Дэвид Бенджамин, несколько нервничавший из-за создавшегося двойственного положения, с облегчением распорядился отослать немца на субмарину. Проследив за погрузкой искорёженного диска на палубу многотоннажного судна, и позаботившись о должной маскировке, отдал приказ к погружению.
Мишель воспринял перемены спокойно. Самое страшное, что могло произойти, осталось в прошлом. Ведь, что может быть хуже, чем стать кормом для исчадий ада и сгинуть в могильнике, засыпанном негашёной известью?
Путешествие заняло около полутора суток, которые узник, разумеется, провёл взаперти. Один раз принесли воды и кусок чёрного хлеба, на что изменённый лишь снисходительно покачал головой. Отныне его организм представляет прекрасно сбалансированную систему, нуждающуюся лишь в чистой энергии, благодаря активации усваиваемой на сто процентов. Впрочем, его здоровье мало заботило членов экипажа. В лучшем случае, те чувствовали глухое раздражение. Чаще же, сквозь щель под дверью каюты он улавливал аромат плохо скрываемой ненависти.
По прибытии, на голову зачем-то надели непрозрачный мешок. Не желая ставить в известность конвоиров, что такая предосторожность кажется смешной, вампир послушно следовал за охраной.

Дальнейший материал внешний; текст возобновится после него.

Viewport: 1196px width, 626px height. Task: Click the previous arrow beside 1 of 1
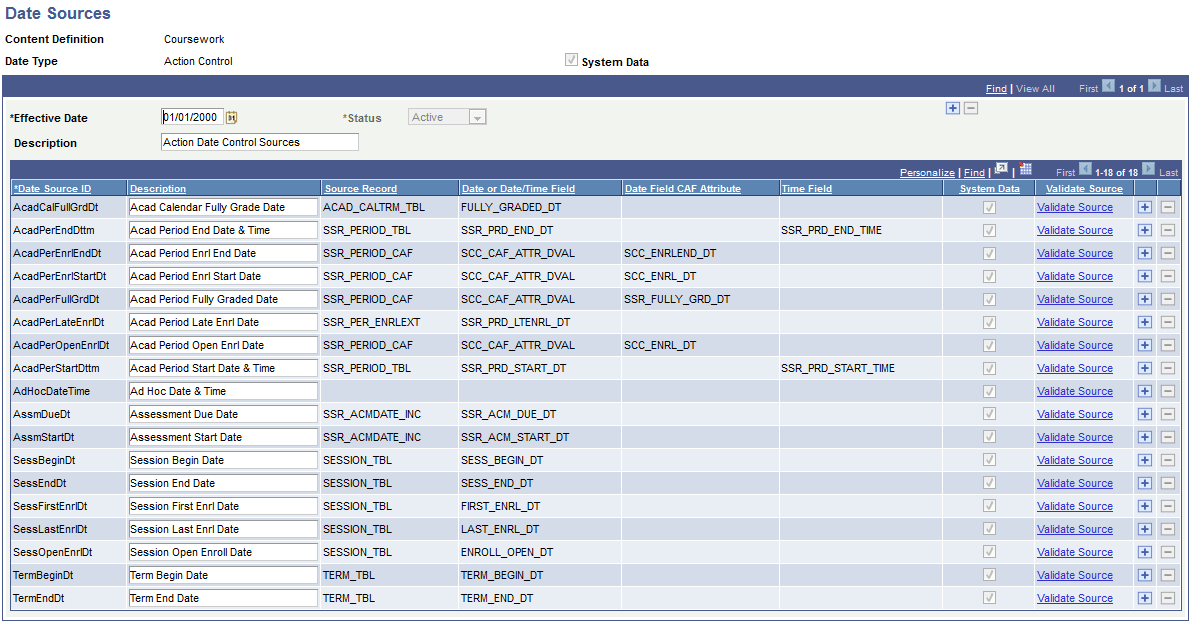[1108, 88]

Подобно меньшим братьям, о которых, кстати, никогда не слышал, он интуитивно начал генерировать ультракороткие волны. Не те, что лишают людей сознания, нет. Это было словно второе зрение. Отражаясь от преграды, сигнал возвращался, и даже с завязанными глазами, Мишель имел чёткое представление об окружающем пространстве.
Судя по многим факторам, всплыли в искусственной пещере, вырубленной в толще скал. По поглощению он не глядя определил, что находится не внутри металла или пластика, а именно среди естественных пород. А влажность воздуха и целый сонм запахов довершали дело, нарисовав в голове удивительно реальную картину.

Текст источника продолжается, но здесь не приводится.